Ask who Russia's Navalny words toll for; they toll for us too.
Americans often champion or feel deep affective identification with foreign dissidents and movements against tyrannies. We recognize that our own political traditions are prominent among the ideological and cultural forces that those dissidents and popular movements often draw upon. And these sentiments and judgements are correct.
This is true even when it also begins to appear that the old liberal and constitutional discourses that triumphed in England, America, and France in the 17th and 18th centuries with the rise to power of bourgeois movements of representative democracy and limited government in the interest of personal liberties, that this trend is both of continuing vitality and, alas, not enough.
For what also needs to be recognized is that our own society and its institutions can easily appear to be on either side of the tyranny/democracy barrier, and it is not enough to defend it. In fact, the forms of oppression that we notice yesterday and today in places like Hong Kong, Myanmar, and Russia (among quite a few others in the last few years and many more in recent decades), these are possibilities in this country too. Americans know this now unmistakably following the capitol riot that provided the fittingly horrifying ending of the Trump administration, which in purely discursive and strategically rhetorical terms was as much a banner flying high in the name of opposition to any kind of democracy in the mere and minimal forms of the use of language to contest the way things are or what is being done on the basis of the sincerity conditions of ordinary language use, which make it possible for statements to be true and false and argued for with reasons, and something other than mere rhetorically colorful commands. Trump's public statements were all about dismantling rational public discourse and any connection between governance and any notion fo reason or truth, and this was done to ideologically legitimate a naked tyranny.

Word and item position data
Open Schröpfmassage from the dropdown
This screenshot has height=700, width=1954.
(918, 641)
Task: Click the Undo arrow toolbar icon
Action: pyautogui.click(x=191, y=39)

- [JOBS]
(a) Check each statement against the essay on Navalny and say yes or no, quoting the words that decide it: (i) Americans seldom identify with foreign dissidents; (ii) defending our society and its institutions is enough; (iii) Hong Kong, Myanmar, and Russia are named as places where forms of oppression are noticed.
(b) Reproduce word for word everything in the essay on Navalny from "Americans often champion" down to "judgements are correct.".

- [SOLUTIONS PER TASK]
(a)
(i) No: "Americans often champion or feel deep affective identification with foreign dissidents and movements against tyrannies."
(ii) No: "it is not enough to defend it."
(iii) Yes: "the forms of oppression that we notice yesterday and today in places like Hong Kong, Myanmar, and Russia"

(b)
Americans often champion or feel deep affective identification with foreign dissidents and movements against tyrannies. We recognize that our own political traditions are prominent among the ideological and cultural forces that those dissidents and popular movements often draw upon. And these sentiments and judgements are correct.